ChristopherRotnes · ChristopherRotnes · May 15, 2026 · May 15, 2026
diff --git a/.github/workflows/ci.yml b/.github/workflows/ci.yml
@@ -86,7 +86,7 @@ jobs:
         run: npm run build
         env:
           VITE_SUPABASE_URL: ${{ secrets.VITE_SUPABASE_URL }}
-          VITE_SUPABASE_ANON_KEY: ${{ secrets.VITE_SUPABASE_ANON_KEY }}
+          VITE_SUPABASE_ANON_KEY: ${{ vars.VITE_SUPABASE_ANON_KEY }}
       - name: Deploy to Azure Static Web Apps
         id: builddeploy
         uses: Azure/static-web-apps-deploy@v1

diff --git a/.github/workflows/cleanup-staging.yml b/.github/workflows/cleanup-staging.yml
@@ -1,5 +1,5 @@
 name: Cleanup staging environment
-run-name: "Cleanup staging env — ${{ github.event.pull_request.title }}"

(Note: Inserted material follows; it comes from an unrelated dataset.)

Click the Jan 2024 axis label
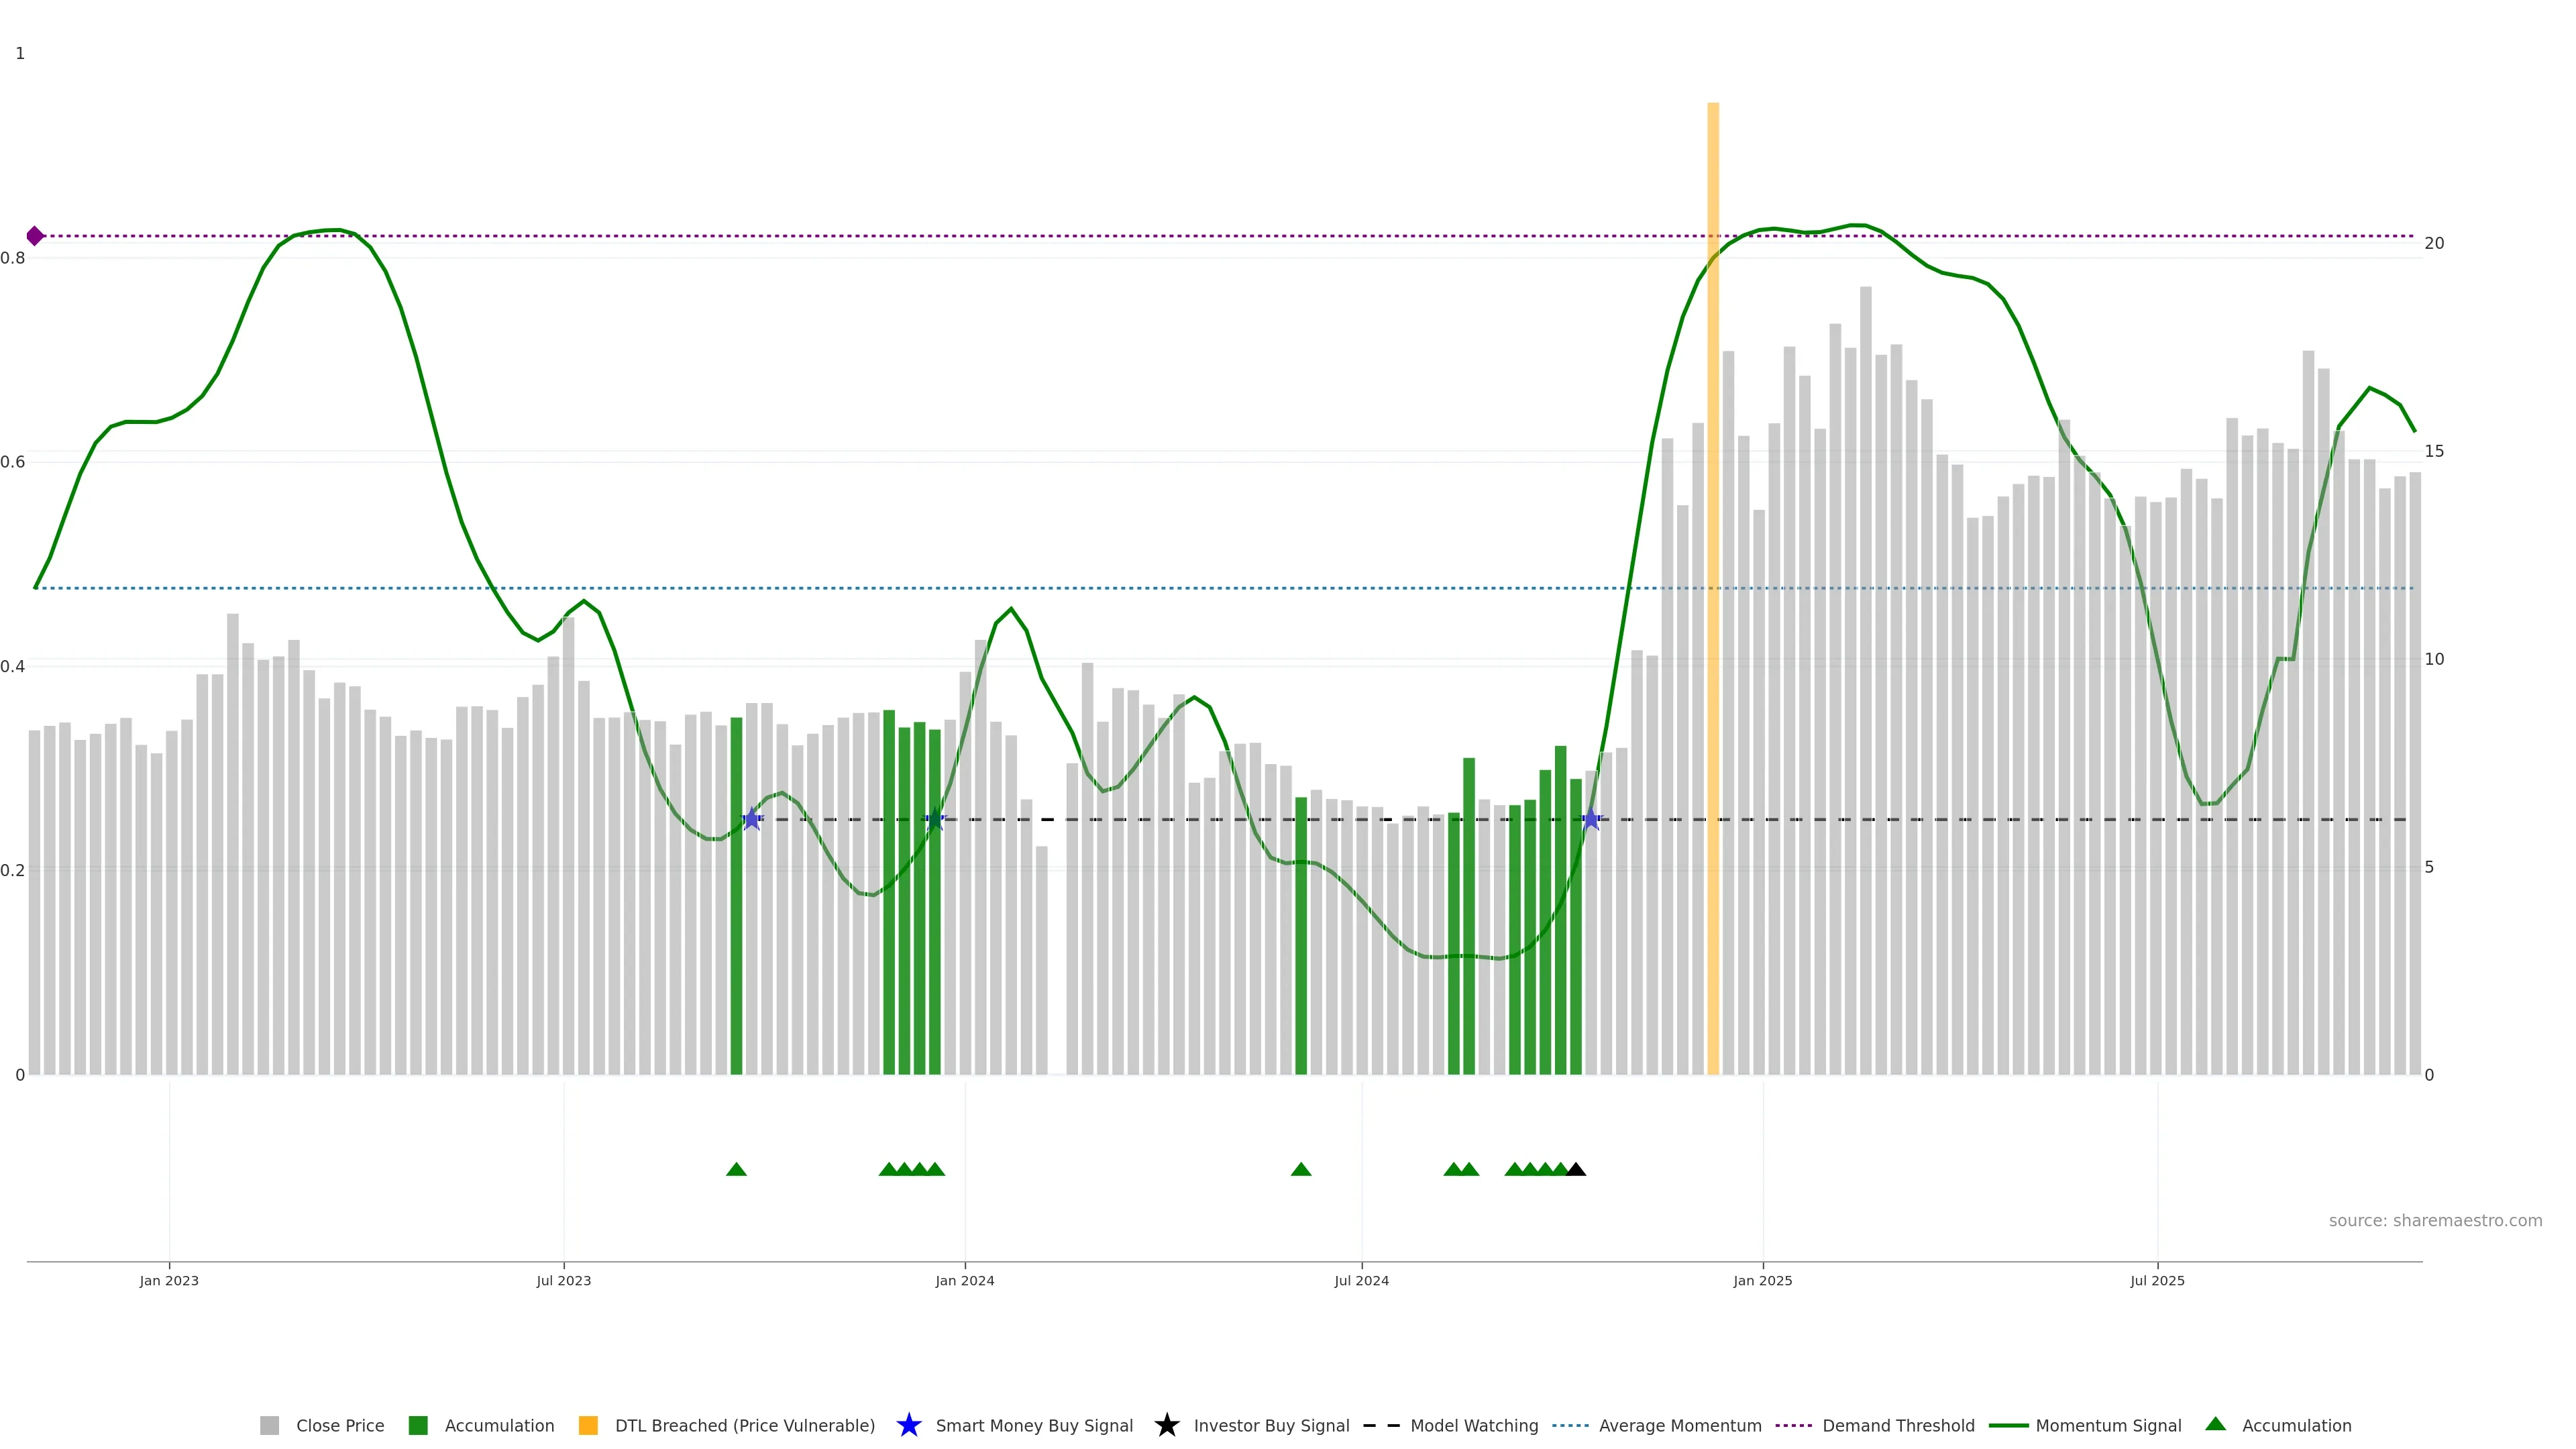This screenshot has height=1449, width=2576. click(964, 1281)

+run-name: "Cleanup staging environment"
 
 on:
   pull_request:

diff --git a/CHANGELOG.md b/CHANGELOG.md
@@ -2,6 +2,15 @@
 
 All notable changes to Workout Lens are documented here.
 
+## [1.5.10] — 2026-05-15
+
+### Security
+- **`VITE_SUPABASE_ANON_KEY` moved from GitHub secret to repository variable (issue #240)** — the Supabase anon key is intentionally public (it ships in the frontend bundle). Storing it as an encrypted secret masked its value in CI logs for no security benefit and added unnecessary surface area to the secrets inventory. Moved to `vars.VITE_SUPABASE_ANON_KEY` — requires adding it as a repository variable in GitHub Settings → Secrets and variables → Variables and removing the old secret.

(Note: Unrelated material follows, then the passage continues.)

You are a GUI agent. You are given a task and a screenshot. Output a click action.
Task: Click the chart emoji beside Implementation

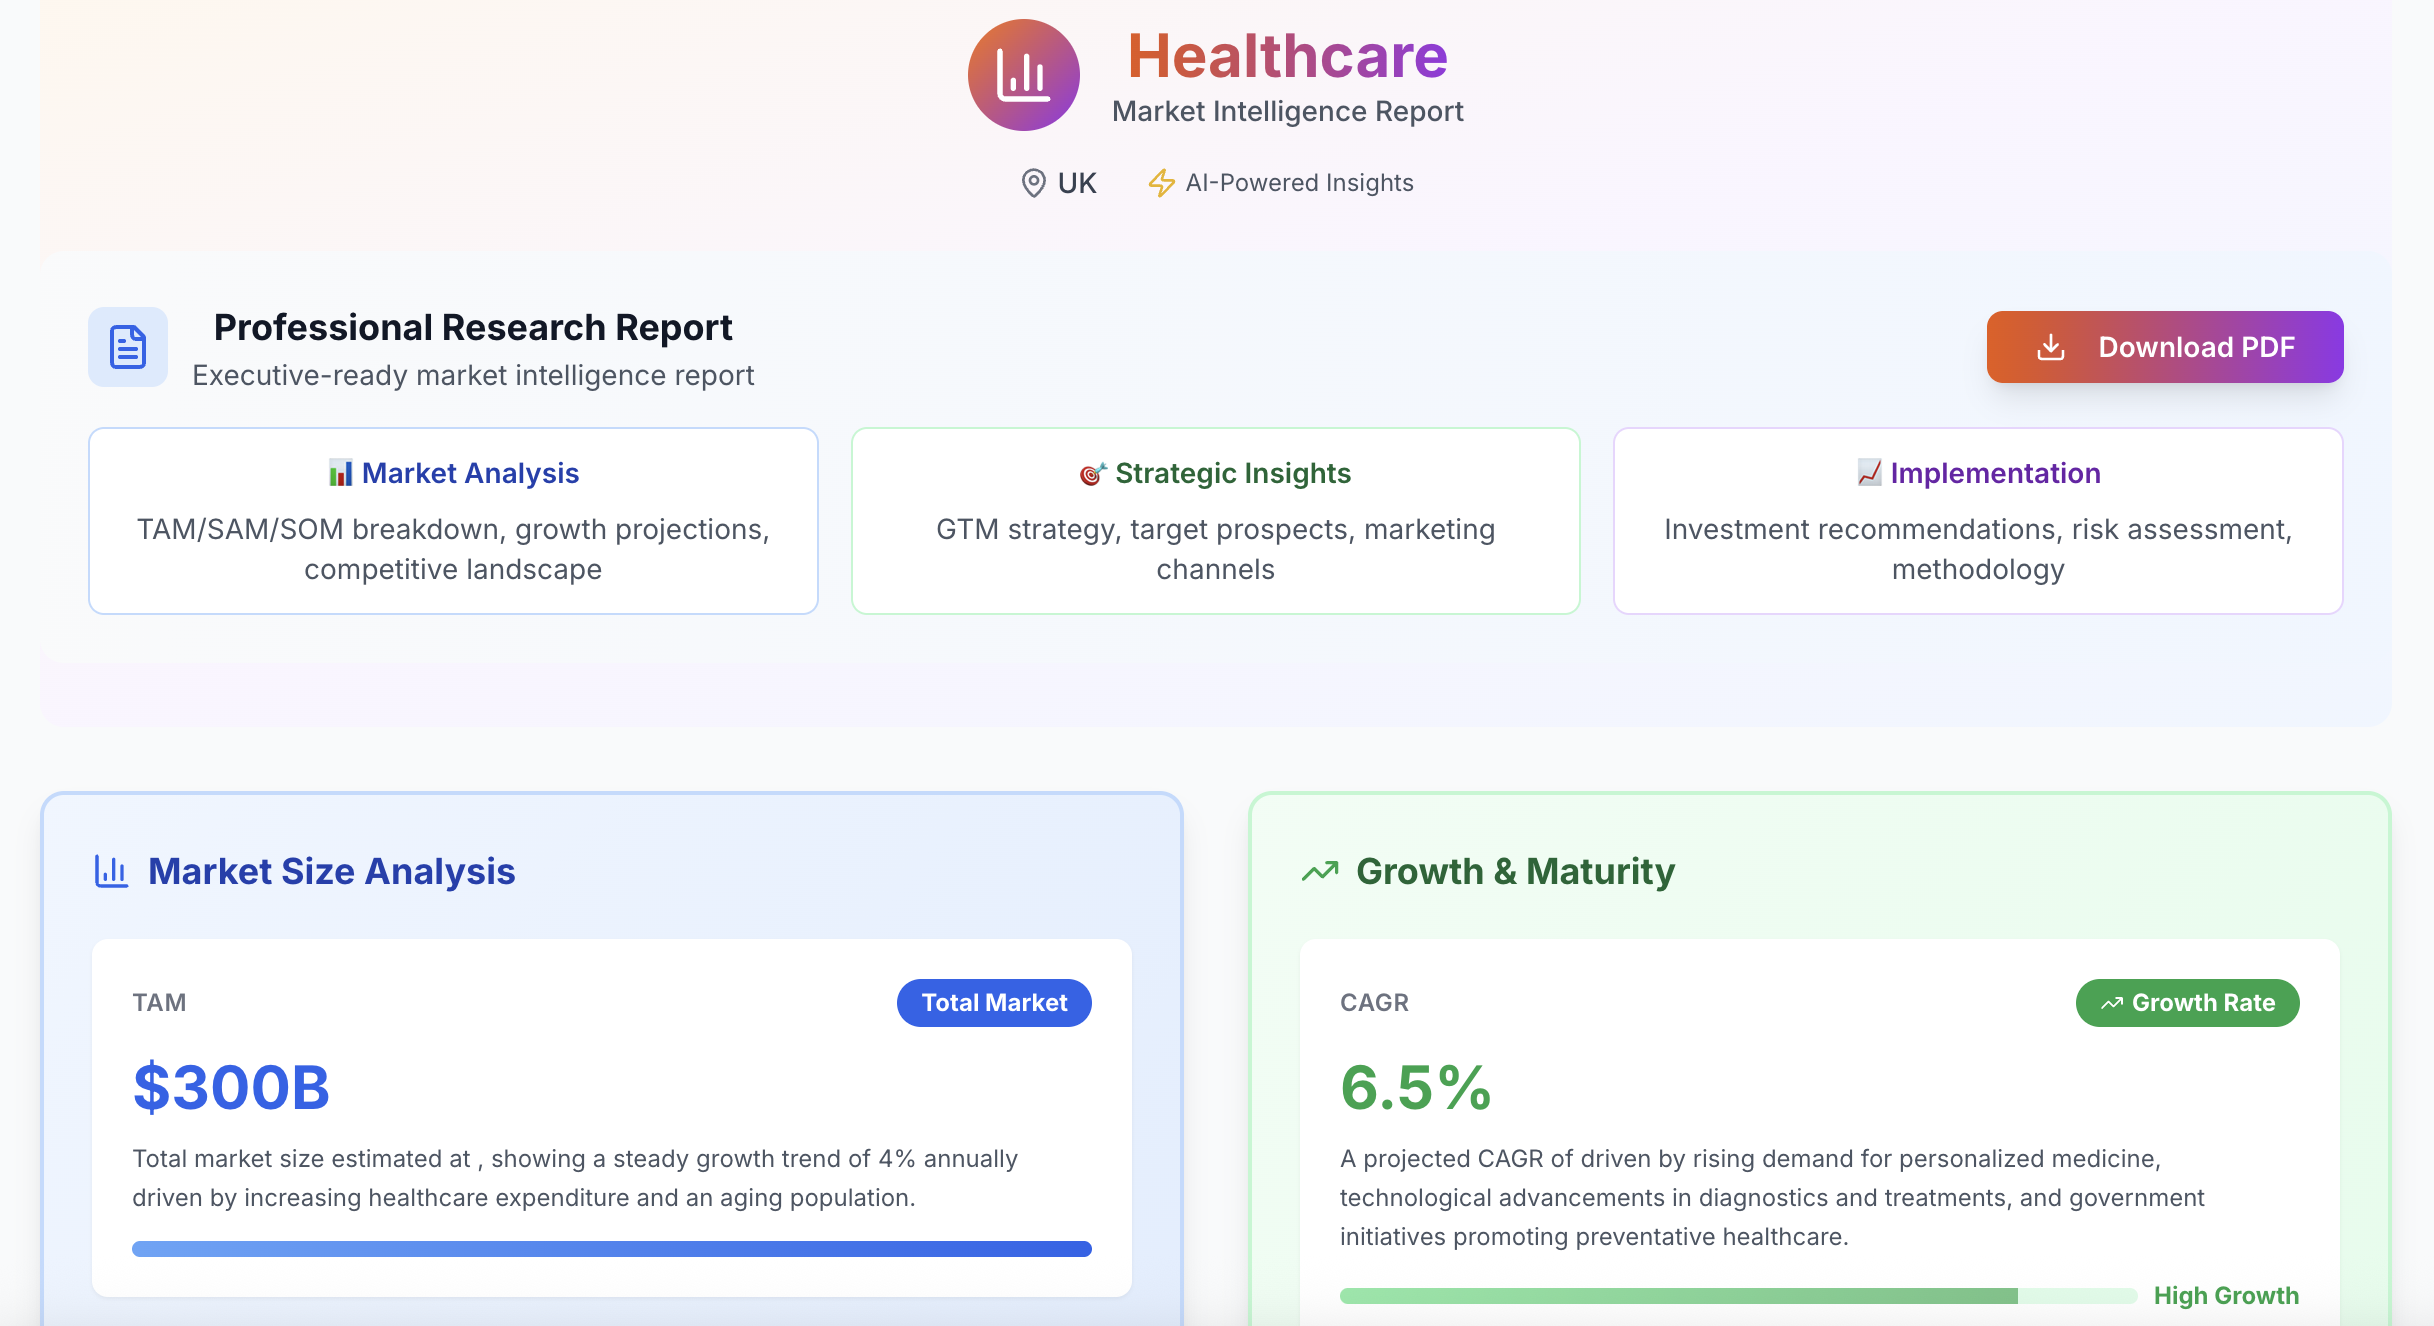pos(1869,472)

+- **Cleanup-staging workflow no longer interpolates PR title (issue #240)** — `run-name` previously embedded `github.event.pull_request.title` directly. PR titles are user-controlled input; removed the interpolation to prevent any future hygiene risk if script steps are added to the workflow.
+
+### Developer / Infrastructure
+- **Retry jitter added to Anthropic 529 backoff (issue #239)** — the retry loop in `claude.js` used plain exponential backoff (`2^attempt * 1000ms`). During an Anthropic overload, all concurrent clients would retry at the same intervals. Now uses `min(2^attempt * 1000 + random(0–500ms), 32s)` to spread load.
+
 ## [1.5.9] — 2026-05-15
 
 ### Security

diff --git a/app/api/claude.js b/app/api/claude.js
@@ -59,7 +59,7 @@ app.http('claude', {
     const requestBody = JSON.stringify(body);
     let upstream;
     for (let attempt = 0; attempt < 5; attempt++) {
-      if (attempt > 0) await new Promise(r => setTimeout(r, 2 ** attempt * 1000));
+      if (attempt > 0) await new Promise(r => setTimeout(r, Math.min(2 ** attempt * 1000 + Math.random() * 500, 32_000)));
       const controller = new AbortController();
       const timeoutId = setTimeout(() => controller.abort(), 25_000);
       try {